• [Document extract]
>> START
Civil liberties experts argued that the measure could also have deleterious consequences for adults. In compelling sites to treat children differently, they warned, popular services for general audiences might set up invasive age-verification systems requiring all users to provide sensitive personal details to companies.

But children’s groups said the legislation was needed to protect young users from automated systems that could expose them to harmful content, put them in contact with adult strangers or prod them into staying online for hours on end.

Earlier this month, regulators in Ireland issued a fine of about $400 million to Meta, the social media giant formerly known as Facebook, for violating European data protection rules in its treatment of children’s data on Instagram. Meta has said it disagreed with the Irish regulators’ charges and planned to appeal the decision.

The California legislation will require online services likely to be used by children to protect their privacy and safety by design and default. It also specifically prohibits online services from profiling children, nudging children to provide personal information or tracking their precise locations.

“Our kids deserve to be safe,” said Buffy Wicks, a Democrat in the State Assembly who co-sponsored the children’s online safety bill with a Republican colleague, Jordan Cunningham. “Our kids deserve to be assured that strangers can’t direct message them on their social media accounts,” she added, and that social networking apps cannot send phone notifications at all hours of the night, disrupting children’s sleep.

The California law, which is to take effect in 2024, comes one year after Britain instituted comprehensive online protections for minors. Last year, as British regulators were developing that effort, Google, YouTube, Instagram, TikTok, Snap and other major platforms announced new safeguards for younger users worldwide.

Congress is also working to boost online safety for youngsters.

In July, the Senate Committee on Commerce, Science & Transportation advanced a privacy bill that would prohibit online services from targeting teens and children with ads or collecting their personal data without permission. Separately, the Commerce Committee advanced a bill that would require online services to protect minors by, among other things, not recommending they view potentially harmful content on suicide or eating disorders.
>> END
• [Given request a] Edit the part of the article on California's children's online safety law that opens with the words containing "Civil liberties experts" and closes with "appeal the decision." so that "deleterious" becomes "harmful", and give that part in full.
The records that follow have no connection to the article.

• [Given data]
>> START
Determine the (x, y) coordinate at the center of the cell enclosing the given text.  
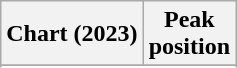
Chart (2023) (72, 34)
Peakposition (189, 34)
Return [X, Y] of the center of cell containing provided text 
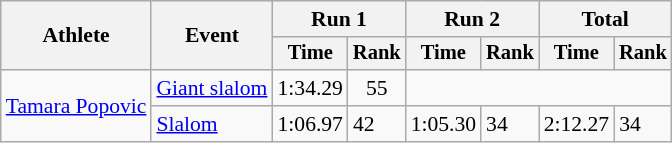
1:06.97 [310, 124]
1:34.29 [310, 88]
Run 2 [472, 19]
42 [377, 124]
1:05.30 [444, 124]
Event [212, 36]
Athlete [76, 36]
2:12.27 [576, 124]
Total [606, 19]
Slalom [212, 124]
Giant slalom [212, 88]
Run 1 [338, 19]
55 [377, 88]
Tamara Popovic [76, 106]
Locate the cell with the specified text and output its (X, Y) center coordinate. 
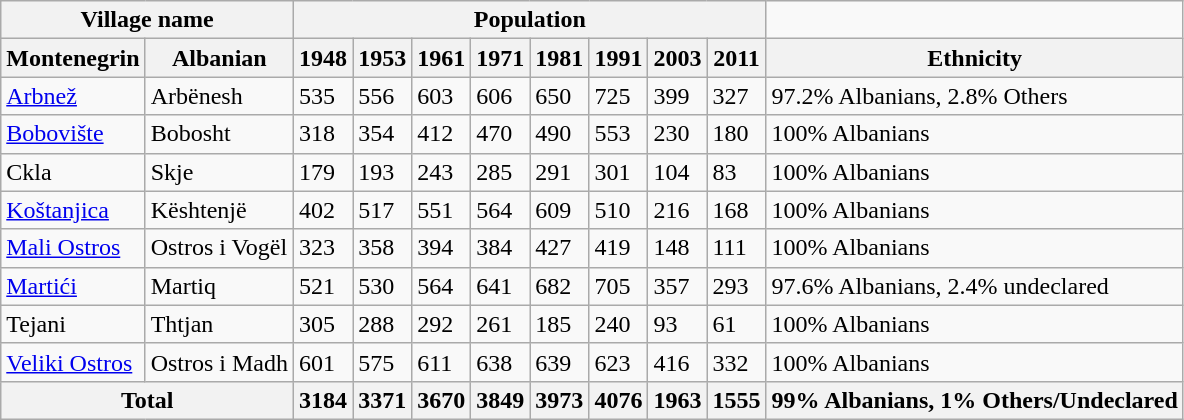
>> END
• [Given request b] Rewrite the records, from their start through the line containing "Return [X, Y]", as a Markdown table with a "No." column for the row number and a "Text" column for the line. Leave out pictures and blank lines.

• [Written answer a]
Civil liberties experts argued that the measure could also have harmful consequences for adults. In compelling sites to treat children differently, they warned, popular services for general audiences might set up invasive age-verification systems requiring all users to provide sensitive personal details to companies.

But children’s groups said the legislation was needed to protect young users from automated systems that could expose them to harmful content, put them in contact with adult strangers or prod them into staying online for hours on end.

Earlier this month, regulators in Ireland issued a fine of about $400 million to Meta, the social media giant formerly known as Facebook, for violating European data protection rules in its treatment of children’s data on Instagram. Meta has said it disagreed with the Irish regulators’ charges and planned to appeal the decision.

• [Written answer b]
| No. | Text |
|---|---|
| 1 | Determine the (x, y) coordinate at the center of the cell enclosing the given text.   |
| 2 | Chart (2023) (72, 34) |
| 3 | Peakposition (189, 34) |
| 4 | Return [X, Y] of the center of cell containing provided text  |